Opera Software ASA has established a Remuneration Committee consisting of the board member Kari Stautland, the board member Marianne Blystad and the employee representative Stig Halvorsen. Kari Stautland is elected as the chairman of the Committee.
The Committee shall consist of between 3 and 5 members. Leading employees of Opera cannot be appointed as members of a Committee. The members of the Committee is selected in light of an evaluation of the company’s need for the employees to have a competence which, based on Opera’s business and organization, is necessary in order for the Committee to conduct its tasks. Two of the members are independent from the management.
Briefly summarized, some of the tasks of the Remuneration Committee include:
- Review corporate and individual goals and objectives relevant to the Chief Executive Officer’s Total Compensation, and evaluate the Chief Executive Officer’s performance relative to those goals and objectives, and a proposal for the Chief Executive Officer’s Total Compensation level based on this evaluation.
- In making a proposal for the long-term incentive component of Chief Executive Officer’s Total Compensation, the Committee will consider Opera’s performance, relative shareholder return, the value of long-term incentive compensation given to Chief Executive Officers at comparable companies, and the awards given to the Chief Executive Officer in past years.
- The Committee will review and advise on proposals made by the Chief Executive Officer with regard to the Total Compensation of members of the Executive Team.
- When fulfilling its responsibilities in relation to Total Compensation for the Chief Executive Officer and members of the Executive Team, the Committee will consider the Total Compensation of all levels of employees within Opera, in order to provide an appropriate context for making decisions at the Chief Executive Officer and members of the Executive Team levels.
- The Committee will make recommendations to the Board of Directors with respect to incentive compensation and equity-based incentive plans that require shareholder approval, and will act as a preparatory body for the Board of Directors in the management of shareholder-approved award and options plan(s).

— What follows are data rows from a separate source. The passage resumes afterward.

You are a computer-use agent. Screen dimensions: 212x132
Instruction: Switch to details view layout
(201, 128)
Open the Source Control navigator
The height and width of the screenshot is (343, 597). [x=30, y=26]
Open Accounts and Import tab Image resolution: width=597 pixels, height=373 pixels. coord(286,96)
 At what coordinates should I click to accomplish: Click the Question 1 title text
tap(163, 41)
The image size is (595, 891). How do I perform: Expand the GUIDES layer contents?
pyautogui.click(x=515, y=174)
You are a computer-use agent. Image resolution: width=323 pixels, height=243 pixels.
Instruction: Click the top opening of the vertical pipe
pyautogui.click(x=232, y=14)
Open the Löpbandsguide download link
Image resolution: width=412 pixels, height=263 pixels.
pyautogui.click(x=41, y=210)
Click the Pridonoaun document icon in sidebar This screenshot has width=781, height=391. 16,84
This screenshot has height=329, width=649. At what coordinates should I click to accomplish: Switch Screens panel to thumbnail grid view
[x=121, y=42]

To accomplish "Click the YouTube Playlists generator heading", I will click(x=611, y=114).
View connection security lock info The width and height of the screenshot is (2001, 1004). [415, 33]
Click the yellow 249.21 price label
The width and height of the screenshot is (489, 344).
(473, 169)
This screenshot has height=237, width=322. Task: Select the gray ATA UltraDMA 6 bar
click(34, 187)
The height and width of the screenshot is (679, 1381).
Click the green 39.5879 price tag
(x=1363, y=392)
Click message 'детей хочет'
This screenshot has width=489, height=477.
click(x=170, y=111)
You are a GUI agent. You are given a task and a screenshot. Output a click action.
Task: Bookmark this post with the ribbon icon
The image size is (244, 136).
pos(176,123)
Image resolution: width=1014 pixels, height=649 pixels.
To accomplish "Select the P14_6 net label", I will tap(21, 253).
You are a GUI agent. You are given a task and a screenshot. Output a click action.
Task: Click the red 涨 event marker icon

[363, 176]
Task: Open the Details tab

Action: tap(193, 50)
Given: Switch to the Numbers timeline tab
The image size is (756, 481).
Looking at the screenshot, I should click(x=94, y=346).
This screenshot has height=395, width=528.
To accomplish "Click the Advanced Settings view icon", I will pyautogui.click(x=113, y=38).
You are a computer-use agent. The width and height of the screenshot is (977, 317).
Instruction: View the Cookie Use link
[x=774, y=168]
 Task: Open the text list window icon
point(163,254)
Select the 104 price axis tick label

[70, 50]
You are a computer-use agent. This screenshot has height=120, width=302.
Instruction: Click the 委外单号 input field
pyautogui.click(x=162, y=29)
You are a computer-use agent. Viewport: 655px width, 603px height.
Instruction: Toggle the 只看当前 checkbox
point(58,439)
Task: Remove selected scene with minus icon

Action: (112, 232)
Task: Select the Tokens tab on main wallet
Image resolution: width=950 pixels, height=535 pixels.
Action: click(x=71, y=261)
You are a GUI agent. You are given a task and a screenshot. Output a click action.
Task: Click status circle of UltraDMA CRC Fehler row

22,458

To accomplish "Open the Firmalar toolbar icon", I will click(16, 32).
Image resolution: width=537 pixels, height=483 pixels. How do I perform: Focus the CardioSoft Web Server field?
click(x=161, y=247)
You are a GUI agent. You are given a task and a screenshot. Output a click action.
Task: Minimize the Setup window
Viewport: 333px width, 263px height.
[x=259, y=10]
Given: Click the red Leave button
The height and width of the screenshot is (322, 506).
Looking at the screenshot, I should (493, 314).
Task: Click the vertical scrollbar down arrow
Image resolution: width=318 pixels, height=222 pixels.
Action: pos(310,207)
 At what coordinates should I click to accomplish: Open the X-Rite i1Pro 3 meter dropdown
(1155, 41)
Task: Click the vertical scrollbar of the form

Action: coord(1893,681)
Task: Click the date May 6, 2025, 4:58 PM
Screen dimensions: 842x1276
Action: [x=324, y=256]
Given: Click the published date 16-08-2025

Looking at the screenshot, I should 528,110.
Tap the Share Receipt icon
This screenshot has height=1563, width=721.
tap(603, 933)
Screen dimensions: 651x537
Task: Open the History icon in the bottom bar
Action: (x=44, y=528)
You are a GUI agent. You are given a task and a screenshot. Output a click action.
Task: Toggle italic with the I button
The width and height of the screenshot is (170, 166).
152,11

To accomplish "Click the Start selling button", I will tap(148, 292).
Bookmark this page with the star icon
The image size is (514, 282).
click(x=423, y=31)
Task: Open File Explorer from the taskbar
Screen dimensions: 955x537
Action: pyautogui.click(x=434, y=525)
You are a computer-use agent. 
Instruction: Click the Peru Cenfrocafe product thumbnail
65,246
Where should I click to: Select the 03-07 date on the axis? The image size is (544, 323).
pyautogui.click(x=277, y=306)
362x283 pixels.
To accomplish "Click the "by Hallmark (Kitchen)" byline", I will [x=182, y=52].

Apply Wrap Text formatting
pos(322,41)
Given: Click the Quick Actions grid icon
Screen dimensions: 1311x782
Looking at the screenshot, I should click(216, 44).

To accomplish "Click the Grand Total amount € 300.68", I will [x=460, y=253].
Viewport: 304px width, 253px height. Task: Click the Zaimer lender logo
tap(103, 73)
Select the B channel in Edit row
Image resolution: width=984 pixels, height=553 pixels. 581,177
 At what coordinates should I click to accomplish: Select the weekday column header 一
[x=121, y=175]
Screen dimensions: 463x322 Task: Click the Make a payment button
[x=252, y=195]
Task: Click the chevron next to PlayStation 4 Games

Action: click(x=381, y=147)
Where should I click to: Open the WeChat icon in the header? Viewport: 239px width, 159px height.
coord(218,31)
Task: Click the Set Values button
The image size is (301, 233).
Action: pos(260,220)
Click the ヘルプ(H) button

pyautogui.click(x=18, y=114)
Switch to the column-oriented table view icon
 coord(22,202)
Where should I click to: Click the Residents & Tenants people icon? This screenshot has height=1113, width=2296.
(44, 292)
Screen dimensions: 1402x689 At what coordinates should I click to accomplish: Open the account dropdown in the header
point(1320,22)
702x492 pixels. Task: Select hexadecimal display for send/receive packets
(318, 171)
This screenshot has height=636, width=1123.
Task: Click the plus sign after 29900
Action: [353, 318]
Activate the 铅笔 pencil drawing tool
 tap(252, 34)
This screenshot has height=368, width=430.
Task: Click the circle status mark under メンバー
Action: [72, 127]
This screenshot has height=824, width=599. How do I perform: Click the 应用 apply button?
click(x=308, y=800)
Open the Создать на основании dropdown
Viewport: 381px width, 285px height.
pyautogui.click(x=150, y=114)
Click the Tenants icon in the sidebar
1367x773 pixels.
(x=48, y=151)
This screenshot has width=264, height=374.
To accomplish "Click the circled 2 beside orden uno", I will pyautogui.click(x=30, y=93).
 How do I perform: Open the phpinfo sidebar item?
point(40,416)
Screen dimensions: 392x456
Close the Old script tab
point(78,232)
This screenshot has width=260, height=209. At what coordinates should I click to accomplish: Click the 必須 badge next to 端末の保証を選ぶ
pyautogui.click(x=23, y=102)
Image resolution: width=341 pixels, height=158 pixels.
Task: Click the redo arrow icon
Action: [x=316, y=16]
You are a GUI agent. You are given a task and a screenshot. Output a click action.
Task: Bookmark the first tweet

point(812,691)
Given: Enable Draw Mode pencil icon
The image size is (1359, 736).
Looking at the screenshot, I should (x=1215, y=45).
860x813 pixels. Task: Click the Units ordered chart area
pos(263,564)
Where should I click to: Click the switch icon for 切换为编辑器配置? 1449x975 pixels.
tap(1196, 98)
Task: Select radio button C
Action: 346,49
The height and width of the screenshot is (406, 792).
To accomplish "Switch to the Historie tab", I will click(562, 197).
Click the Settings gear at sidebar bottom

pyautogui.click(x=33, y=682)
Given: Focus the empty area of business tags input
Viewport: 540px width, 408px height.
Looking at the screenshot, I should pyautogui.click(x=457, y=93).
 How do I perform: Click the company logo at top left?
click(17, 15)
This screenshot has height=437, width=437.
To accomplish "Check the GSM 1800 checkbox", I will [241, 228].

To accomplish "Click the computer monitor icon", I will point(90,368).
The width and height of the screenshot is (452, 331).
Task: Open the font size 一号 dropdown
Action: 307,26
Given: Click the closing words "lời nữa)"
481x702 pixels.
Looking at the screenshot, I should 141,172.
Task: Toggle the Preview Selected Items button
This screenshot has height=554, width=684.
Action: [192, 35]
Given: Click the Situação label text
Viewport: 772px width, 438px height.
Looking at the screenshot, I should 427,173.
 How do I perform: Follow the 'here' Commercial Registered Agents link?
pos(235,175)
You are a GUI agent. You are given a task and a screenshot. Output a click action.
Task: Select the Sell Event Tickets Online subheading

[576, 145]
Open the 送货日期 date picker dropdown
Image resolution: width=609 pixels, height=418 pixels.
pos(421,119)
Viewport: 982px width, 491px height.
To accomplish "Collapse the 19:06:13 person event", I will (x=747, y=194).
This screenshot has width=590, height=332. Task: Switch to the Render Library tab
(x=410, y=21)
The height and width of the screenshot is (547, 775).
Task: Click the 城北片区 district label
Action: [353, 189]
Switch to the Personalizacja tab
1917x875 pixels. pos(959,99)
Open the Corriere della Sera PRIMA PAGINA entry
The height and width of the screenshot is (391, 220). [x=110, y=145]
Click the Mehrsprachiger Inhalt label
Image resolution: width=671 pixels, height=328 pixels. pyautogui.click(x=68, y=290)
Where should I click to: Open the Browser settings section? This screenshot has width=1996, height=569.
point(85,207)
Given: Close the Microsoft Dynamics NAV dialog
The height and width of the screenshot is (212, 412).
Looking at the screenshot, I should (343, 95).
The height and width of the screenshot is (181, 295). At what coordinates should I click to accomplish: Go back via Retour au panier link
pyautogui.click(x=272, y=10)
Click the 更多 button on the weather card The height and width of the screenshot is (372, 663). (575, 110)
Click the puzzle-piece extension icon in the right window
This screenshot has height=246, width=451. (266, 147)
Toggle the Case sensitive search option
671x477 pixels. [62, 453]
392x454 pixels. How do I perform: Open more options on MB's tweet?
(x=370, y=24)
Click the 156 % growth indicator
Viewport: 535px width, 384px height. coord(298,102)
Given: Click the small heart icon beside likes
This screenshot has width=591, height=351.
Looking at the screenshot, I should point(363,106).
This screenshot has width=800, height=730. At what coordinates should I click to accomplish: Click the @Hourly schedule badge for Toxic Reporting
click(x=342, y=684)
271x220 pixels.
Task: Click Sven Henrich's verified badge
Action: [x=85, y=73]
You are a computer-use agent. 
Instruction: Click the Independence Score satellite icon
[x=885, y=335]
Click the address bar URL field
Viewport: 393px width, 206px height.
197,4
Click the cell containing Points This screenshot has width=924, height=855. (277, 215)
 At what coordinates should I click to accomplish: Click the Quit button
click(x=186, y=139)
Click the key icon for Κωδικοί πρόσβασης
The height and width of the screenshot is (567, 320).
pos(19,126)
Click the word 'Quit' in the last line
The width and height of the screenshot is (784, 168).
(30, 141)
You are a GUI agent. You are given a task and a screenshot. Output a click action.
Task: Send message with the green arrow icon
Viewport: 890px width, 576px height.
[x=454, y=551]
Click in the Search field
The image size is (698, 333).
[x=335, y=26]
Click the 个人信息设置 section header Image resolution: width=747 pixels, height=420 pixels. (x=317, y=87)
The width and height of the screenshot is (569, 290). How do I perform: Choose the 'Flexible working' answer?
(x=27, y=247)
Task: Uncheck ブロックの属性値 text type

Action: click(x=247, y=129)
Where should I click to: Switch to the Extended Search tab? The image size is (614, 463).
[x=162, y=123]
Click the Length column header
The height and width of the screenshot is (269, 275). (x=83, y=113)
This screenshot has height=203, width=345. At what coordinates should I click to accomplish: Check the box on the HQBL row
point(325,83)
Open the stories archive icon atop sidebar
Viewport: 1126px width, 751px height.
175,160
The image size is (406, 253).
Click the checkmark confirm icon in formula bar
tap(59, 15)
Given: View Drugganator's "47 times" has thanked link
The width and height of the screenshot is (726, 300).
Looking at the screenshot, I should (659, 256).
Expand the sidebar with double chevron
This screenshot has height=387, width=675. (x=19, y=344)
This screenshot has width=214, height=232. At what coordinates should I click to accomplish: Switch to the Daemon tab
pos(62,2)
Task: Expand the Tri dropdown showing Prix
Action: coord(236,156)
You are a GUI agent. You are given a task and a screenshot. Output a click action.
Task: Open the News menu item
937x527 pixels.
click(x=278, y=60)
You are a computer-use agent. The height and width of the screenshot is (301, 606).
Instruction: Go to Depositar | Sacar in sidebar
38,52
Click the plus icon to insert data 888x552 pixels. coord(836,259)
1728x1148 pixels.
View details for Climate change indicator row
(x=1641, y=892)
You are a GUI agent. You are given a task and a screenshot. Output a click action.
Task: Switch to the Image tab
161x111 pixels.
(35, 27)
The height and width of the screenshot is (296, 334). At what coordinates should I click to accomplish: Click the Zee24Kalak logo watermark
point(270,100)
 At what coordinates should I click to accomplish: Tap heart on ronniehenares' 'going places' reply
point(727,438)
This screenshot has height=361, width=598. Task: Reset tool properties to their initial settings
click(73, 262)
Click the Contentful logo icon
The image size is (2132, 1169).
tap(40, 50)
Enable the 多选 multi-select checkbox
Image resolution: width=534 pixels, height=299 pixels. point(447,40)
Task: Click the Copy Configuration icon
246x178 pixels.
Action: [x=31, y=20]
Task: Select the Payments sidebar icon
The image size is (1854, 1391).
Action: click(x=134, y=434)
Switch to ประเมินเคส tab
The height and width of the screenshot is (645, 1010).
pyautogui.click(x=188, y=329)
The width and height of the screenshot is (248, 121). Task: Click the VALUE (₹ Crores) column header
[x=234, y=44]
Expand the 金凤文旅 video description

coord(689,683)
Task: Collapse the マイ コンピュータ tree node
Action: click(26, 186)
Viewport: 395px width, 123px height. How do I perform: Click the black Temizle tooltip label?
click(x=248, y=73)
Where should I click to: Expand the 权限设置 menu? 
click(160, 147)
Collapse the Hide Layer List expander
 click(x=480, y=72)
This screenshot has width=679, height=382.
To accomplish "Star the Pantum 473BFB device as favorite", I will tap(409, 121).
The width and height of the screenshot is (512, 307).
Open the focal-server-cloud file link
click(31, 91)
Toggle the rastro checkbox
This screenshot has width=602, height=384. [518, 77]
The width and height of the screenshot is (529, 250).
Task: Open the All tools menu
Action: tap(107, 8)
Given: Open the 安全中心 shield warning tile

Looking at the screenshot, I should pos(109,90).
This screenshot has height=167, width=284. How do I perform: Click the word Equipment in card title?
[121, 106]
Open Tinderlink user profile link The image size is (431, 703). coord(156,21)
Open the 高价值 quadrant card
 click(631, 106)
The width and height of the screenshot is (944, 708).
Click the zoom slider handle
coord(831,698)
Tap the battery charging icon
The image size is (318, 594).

- The Committee will review and assess on a regular basis Opera’s Corporate Governance policies and procedures, including policies embodied in these Rules of Procedure and applicable Corporate Governance Guidelines (such as the Code), and will recommend any proposed changes to the Board of Directors for approval. When reviewing and making recommendations with respect to Opera’s Corporate Governance policies and procedures, the Committee shall take into consideration changes in Norwegian corporate law, applicable stock exchange listing standards, the Code and such other changes in Norwegian best practices.
- The Committee will assist the Board of Directors with its annual evaluation of the Board of Directors, its committees and Opera’s management.
- Other duties and responsibilities as may be assigned to the Remuneration Committee, from time to time, by the Board of Directors.
Decision making authority shall remain with the Board of Directors and are not to be delegated to the Committee. The Committee shall report to the Board of Directors on a regular basis, and the report to the Board of Directors shall contain recommendations for the Board of Directors.